Denn der Unternehmer muss in der Krise Federn lassen. Seine andere Firma, Gusts's Party Zubehör GmbH, steht seit fast einem Jahr still. Nun möchte jedoch auch er mit dem Zirkus abschliessen. Die übrig gebliebenen Wagen würden unter anderem Standkosten verursachen.

Trotz Krone nichts Königliches

Beim Besuch des Verkaufsplatzes kommt man aus der Verwunderung kaum heraus. Vor einem der hinteren Wagen liegt kistenweise Christbaumschmuck. Aus einem der mittleren fallen achtlos zusammengeworfene Kostüme heraus, die Türen sind aus den Angeln gerissen und hängen einfach so herab.

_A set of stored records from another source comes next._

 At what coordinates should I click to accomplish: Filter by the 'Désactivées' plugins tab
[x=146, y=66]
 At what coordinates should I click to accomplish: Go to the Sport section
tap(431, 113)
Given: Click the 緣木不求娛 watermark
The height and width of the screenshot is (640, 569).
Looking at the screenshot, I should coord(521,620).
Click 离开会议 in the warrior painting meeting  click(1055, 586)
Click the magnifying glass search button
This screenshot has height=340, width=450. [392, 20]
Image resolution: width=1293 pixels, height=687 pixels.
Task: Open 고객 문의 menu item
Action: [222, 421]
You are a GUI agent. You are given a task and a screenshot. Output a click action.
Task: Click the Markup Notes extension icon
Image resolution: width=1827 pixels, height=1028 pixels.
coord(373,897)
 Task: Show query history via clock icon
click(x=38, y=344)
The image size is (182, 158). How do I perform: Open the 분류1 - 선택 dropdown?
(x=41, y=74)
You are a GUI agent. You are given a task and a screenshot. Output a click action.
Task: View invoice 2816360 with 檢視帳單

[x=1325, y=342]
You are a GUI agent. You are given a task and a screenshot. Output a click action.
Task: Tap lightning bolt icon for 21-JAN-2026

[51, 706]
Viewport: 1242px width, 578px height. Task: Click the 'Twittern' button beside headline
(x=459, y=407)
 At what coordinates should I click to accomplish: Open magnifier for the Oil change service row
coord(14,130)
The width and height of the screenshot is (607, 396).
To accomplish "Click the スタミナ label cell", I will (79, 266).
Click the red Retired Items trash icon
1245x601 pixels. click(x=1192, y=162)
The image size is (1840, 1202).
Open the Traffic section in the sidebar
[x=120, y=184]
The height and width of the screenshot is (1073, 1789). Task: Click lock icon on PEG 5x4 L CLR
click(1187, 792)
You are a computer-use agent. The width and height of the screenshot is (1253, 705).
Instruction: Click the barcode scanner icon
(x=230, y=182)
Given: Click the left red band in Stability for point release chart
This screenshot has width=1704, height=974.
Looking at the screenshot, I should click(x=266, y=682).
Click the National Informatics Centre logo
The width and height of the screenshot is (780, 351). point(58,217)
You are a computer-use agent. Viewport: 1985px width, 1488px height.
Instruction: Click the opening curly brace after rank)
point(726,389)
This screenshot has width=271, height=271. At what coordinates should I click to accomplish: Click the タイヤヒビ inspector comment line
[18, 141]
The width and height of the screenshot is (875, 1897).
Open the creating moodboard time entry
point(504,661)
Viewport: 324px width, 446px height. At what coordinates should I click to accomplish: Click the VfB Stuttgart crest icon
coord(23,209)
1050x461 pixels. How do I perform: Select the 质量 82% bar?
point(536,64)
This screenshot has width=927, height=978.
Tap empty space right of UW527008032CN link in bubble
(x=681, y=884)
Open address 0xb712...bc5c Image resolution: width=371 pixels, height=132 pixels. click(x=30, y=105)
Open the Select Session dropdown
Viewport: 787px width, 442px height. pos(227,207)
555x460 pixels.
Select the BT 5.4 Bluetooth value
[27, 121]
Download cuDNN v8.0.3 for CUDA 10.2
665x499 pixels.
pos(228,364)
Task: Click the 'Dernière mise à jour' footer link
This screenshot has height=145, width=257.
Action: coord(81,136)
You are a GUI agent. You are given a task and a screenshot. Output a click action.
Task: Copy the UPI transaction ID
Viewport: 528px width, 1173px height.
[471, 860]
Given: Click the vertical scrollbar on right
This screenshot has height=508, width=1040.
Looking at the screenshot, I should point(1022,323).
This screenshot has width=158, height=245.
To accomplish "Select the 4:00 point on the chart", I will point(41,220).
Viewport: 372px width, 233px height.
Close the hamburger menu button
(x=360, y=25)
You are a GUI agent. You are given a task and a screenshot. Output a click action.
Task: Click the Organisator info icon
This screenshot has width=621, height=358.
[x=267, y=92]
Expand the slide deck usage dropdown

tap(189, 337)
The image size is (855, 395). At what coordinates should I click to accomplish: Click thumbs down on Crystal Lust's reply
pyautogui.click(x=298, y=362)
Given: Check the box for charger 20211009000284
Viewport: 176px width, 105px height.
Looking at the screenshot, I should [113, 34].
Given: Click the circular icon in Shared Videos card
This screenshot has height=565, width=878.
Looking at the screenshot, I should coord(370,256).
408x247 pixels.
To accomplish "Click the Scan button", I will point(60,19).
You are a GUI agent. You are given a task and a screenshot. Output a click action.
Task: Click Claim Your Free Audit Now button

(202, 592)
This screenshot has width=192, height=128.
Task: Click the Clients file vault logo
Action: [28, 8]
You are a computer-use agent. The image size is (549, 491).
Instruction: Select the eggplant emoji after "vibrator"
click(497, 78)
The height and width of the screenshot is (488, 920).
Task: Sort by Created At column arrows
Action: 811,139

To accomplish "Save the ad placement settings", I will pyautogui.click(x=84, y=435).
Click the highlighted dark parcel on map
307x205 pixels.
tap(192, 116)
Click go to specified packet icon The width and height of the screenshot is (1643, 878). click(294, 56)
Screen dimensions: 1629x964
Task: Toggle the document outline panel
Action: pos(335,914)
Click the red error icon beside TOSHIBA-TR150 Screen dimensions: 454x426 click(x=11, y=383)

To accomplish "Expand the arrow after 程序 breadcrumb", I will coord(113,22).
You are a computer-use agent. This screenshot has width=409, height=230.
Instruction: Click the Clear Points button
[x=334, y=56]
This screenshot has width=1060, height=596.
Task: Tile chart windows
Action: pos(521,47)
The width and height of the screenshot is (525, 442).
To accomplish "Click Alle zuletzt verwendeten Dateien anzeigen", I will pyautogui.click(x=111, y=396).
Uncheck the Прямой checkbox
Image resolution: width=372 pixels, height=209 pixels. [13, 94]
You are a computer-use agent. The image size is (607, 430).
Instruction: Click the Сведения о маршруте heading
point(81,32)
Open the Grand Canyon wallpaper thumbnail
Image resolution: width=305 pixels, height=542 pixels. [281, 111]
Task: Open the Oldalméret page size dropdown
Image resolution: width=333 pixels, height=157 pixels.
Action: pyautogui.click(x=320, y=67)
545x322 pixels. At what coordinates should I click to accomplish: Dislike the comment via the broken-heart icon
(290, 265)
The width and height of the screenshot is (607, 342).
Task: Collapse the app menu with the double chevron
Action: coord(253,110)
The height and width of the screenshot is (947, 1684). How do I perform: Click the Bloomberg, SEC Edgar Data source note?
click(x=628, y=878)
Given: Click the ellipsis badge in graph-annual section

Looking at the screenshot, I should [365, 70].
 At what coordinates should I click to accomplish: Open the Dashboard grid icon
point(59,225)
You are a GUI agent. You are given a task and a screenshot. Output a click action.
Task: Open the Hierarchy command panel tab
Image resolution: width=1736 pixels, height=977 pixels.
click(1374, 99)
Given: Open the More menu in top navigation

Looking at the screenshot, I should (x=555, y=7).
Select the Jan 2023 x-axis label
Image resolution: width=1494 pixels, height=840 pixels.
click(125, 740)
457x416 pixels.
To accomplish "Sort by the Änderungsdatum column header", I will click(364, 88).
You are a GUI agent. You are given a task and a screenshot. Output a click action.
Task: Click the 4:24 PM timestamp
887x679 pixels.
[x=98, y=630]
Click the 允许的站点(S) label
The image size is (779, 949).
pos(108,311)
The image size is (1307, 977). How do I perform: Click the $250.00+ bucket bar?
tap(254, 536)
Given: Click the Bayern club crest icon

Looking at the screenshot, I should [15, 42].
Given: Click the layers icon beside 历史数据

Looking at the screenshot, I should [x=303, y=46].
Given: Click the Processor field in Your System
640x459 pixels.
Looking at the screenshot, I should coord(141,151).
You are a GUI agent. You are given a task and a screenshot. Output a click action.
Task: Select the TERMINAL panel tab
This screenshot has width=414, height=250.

In einem Wagen sitzt ein sonderbarer Plüschgorilla. Er scheint traurig in die Ferne zu blicken und sich an bessere Tage zu erinnern. Diese sind heute schwer Vorstellbar. Es sieht so aus, als wären die Artisten, Tiere und Zirkusleute vom einen Moment auf den anderen aufgebrochen und hätten alles liegengelassen.

Die ach so königliche Vergangenheit ist nur noch eine Spiegelung in einer Pfütze aus Schlamm.

Kein königliches Ende für den Circus Royal.